• _Lista de atividades_:
1. Indique se cada afirmação abaixo está de acordo com o trecho sobre Yoko Ono e o fracking, respondendo sim ou não e citando literalmente as palavras decisivas do trecho. (a) A iniciativa "Artistas contra o fracking" reúne 200 nomes. (b) Os críticos do fracking acreditam que o procedimento polui as águas subterrâneas. (c) O governador Andrew Cuomo proibiu o fracking definitivamente em Nova York.
2. No trecho sobre Yoko Ono e o fracking, reescreva a parte que começa em "Nos últimos meses" e termina em "do efeito estufa.", trocando "hidrocarbonetos" por "combustíveis fósseis".
3. Liste todos os artistas que o trecho sobre Yoko Ono e o fracking cita nominalmente como integrantes da iniciativa "Artistas contra o fracking".

• _Trecho selecionado_:
Nos últimos meses Yoko Ono ganhou muita importância pelo seu ativismo contra o "fracking" - processo que desgasta camadas muito profundas de rochas do subsolo para se chegar a bolsas de gás natural e petróleo, até então impossíveis de extrair. Este método – da perfuração com pressão de água misturada a produtos químicos - revolucionou a produção de hidrocarbonetos, mas seus críticos acreditam que o procedimento polui as águas subterrâneas e gera o vazamento de gases do efeito estufa.

VÍDEO: YOKO ONO E ARTISTAS CONTRA O ‘FRACKING’



Yoko liderou este movimento em Nova York e promoveu a iniciativa "Artistas contra o fracking" (que reúne 200 nomes de primeira linha: de Susan Sarandon e Richard Gere até Lady Gaga e Anne Hathaway). A campanha, com manifestações, anúncios, recolhimento de assinaturas e artigos de imprensa, contribuiu para que o governador de Nova York, Andrew Cuomo, anunciasse uma moratória do fracking no estado, até avaliar melhor suas consequências.

• _Material fornecido_:
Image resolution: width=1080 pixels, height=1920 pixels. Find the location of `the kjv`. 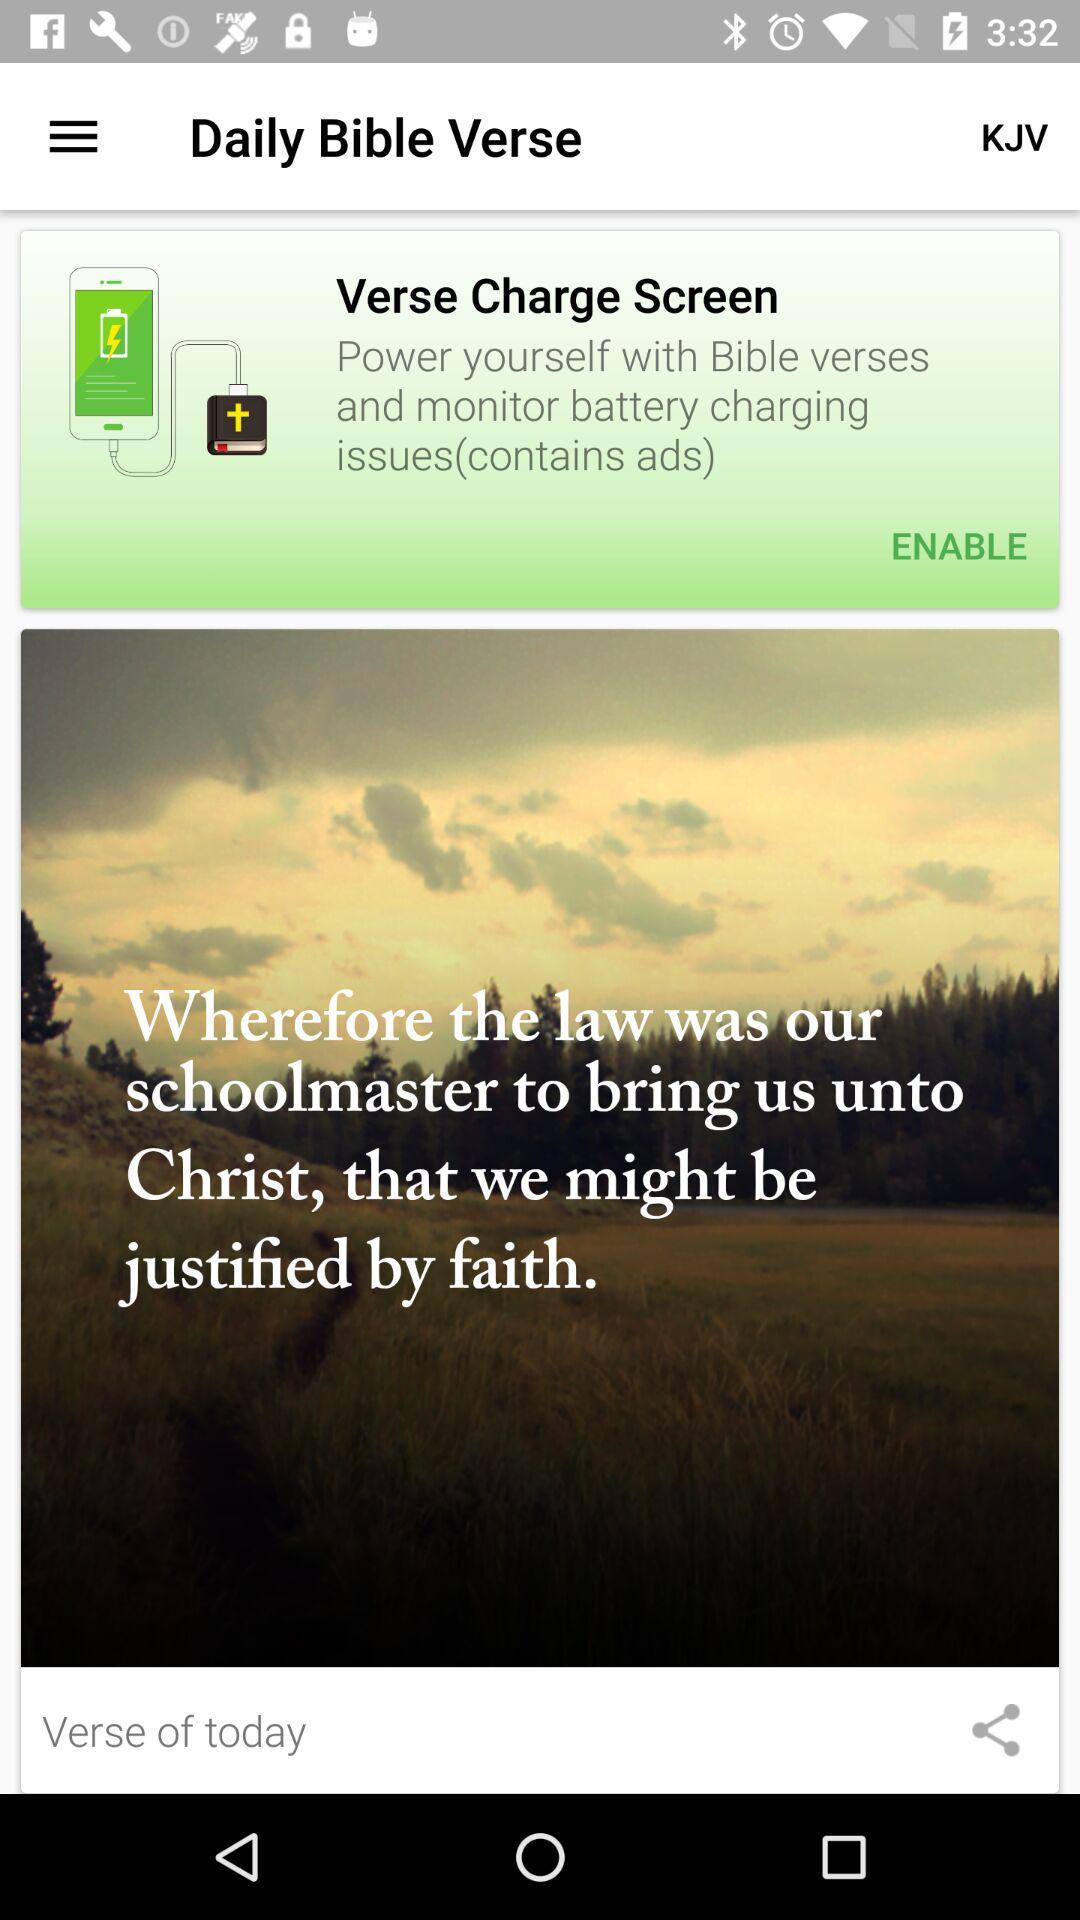

the kjv is located at coordinates (1014, 135).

• _Respostas abaixo_:
1.
(a) Sim: "que reúne 200 nomes de primeira linha".
(b) Sim: "seus críticos acreditam que o procedimento polui as águas subterrâneas".
(c) Não: "anunciasse uma moratória do fracking no estado, até avaliar melhor suas consequências".

2.
Nos últimos meses Yoko Ono ganhou muita importância pelo seu ativismo contra o "fracking" - processo que desgasta camadas muito profundas de rochas do subsolo para se chegar a bolsas de gás natural e petróleo, até então impossíveis de extrair. Este método – da perfuração com pressão de água misturada a produtos químicos - revolucionou a produção de combustíveis fósseis, mas seus críticos acreditam que o procedimento polui as águas subterrâneas e gera o vazamento de gases do efeito estufa.

3. Susan Sarandon, Richard Gere, Lady Gaga, Anne Hathaway